As a general method of scientific study, correlation is partly a matter of both controlled and natural experiment, and partly one of classification. Soil science furnishes a good example. It is utterly unthinkable to set up experiments on all fields and farms to see what practices are best. But millions of farmers are already following different methods. By studying the growth of plants in unused areas and the results of experiments and farmer experience with various methods of soil use, in relation to defined sets of soil conditions, the scientist can gradually build up a set of principles with which he can make predictions about what will happen when a soil with any given set of characteristics is used in a particular way. Each soil with an individual set of characteristics is given a name for convenience. It is one unit in the system of classification. By comparing the set of characteristics of a new or unknown soil with those of soils already in the system, its name and place in the scheme of classification is determined.
The essential coordination for planning, conducting, and interpreting agricultural research in the United States is achieved largely through voluntary cooperation. During years of working together, arrangements have been evolved for cooperation among different kinds of scientists and between State and Federal research groups. The advantages of such cooperation are so obvious and so generally accepted among all thoughtful agricultural scientists, that a noncooperator soon loses the respect of his colleagues.
Both facts and ideas are essential to scientific inquiry. Often ideas come to the trained mind as flashes, as new combinations of principles in the mind. As facts are obtained to test the idea, it may be found to be wrong; for every success, the scientist has many failures. Or it may take form and become more precise. The scientist then draws a tentative conclusion, which, if true, means that other things are true. These he sets out to test. The results of the new research may lead to the results he expected and confirm the idea, or perhaps to something quite different. Then he must revise his original notion. In this way facts lead to ideas, ideas to more facts, these to revised or new ideas, and so on. The process never ends.
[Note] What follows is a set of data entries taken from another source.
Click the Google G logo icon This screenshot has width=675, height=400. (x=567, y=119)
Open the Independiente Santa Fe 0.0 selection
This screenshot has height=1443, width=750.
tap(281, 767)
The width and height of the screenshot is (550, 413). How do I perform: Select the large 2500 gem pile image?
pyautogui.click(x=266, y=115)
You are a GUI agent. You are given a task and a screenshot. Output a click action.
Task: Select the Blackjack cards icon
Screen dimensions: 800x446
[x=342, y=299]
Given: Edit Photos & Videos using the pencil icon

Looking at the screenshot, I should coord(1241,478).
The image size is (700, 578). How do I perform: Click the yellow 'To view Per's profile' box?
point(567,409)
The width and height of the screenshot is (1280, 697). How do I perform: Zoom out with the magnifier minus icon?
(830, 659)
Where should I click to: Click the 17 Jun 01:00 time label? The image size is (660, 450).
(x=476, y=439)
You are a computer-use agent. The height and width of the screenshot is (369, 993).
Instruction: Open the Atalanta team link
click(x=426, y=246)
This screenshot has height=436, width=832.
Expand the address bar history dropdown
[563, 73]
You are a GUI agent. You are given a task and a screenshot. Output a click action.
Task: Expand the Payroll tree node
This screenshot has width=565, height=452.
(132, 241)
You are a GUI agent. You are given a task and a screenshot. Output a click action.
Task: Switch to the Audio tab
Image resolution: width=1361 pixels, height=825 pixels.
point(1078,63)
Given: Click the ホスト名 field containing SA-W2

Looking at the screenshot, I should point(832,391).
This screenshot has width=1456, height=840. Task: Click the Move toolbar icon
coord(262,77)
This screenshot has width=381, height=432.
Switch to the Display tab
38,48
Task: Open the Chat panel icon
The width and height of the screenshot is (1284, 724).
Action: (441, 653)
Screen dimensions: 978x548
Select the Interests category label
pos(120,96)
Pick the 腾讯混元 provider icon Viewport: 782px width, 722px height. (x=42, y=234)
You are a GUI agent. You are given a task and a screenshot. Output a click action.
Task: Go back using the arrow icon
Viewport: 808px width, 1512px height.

Among modern scientists, the place of the lone worker is becoming smaller. The larger part of our problems requires many people with different skills, working together. Nevertheless, efficiency of organization to get facts must not be allowed to stifle ideas or to lull the individual scientist into the complacency of a cogwheel. A perfect scientific research organization, with all responsibility clear, with each man in his proper niche, and with no overlapping or duplication, might be a bureaucrat's dream—but it would be an empty one. Scientific research requires the flashes of the human mind. They are like lightning; we cannot know where they will strike or how. Scientists need to organize themselves in ways to get the advantages of group research without losing the essential freedom of the individual researcher.
Free criticism is essential to science. People get ideas, test them, and improve them with experience. The same may be said of a functioning democracy. Thus are the scientific method and the democratic process similar. Of course, scientific questions cannot be settled by voting in committees. We can only say that the scientific truth currently accepted is what informed scientists say it is—their present opinion. No man has been granted the gift of absolute knowledge, and scientists are men. But free publication by the scientist and free criticism by his peers—his informed colleagues—are essential to the scientific method. No man can be trusted to speak with authority without such criticism. He is too close to his own ideas to see them whole, no matter how hard he tries.
Our society is becoming more and more dependent upon science. Scientists must be supported in their work and their opinions must be respected. But they are human, subject to all the vanities and fears of other men. Some are good workmen and honest ones; others are not. There can be no absolute guide to tell us whom to believe. Even the scientist himself is a layman in most fields. If he simply uses the special techniques of his own field without undertaking the deeper meaning of the scientific method as applied generally, he may be as blindly dogmatic or as bad a dupe as anyone in other fields. We can ask these questions about a scientist: Has he sincerely and competently followed the scientific method? Is he free to tell the truth as he sees it—free of personal prejudices and of political or social pressure? Has his work been tested by free and open criticism? Has he the respect (not necessarily personal friendship) of competent colleagues in the same field? If the answer to any of these questions is "No," we should be slow to believe him.
Agricultural scientists work mostly in public institutions; only a few are supported by private industries or groups of farmers. This is because farming is mostly carried on in small units that would find it hard, even in combinations, to undertake research, and because most problems of agriculture involve so many skills that even a group of minimum size for effective work requires considerable land, buildings, and equipment. Besides, effective educational and demonstration programs must be closely allied with the research activity if farmers are to benefit from the results.
For more than 75 years most agricultural research in this country has been carried on by the United States Department of Agriculture and the State land-grant colleges. Nevertheless, the great importance of other institutions carrying on research in the basic sciences should not be Overlooked.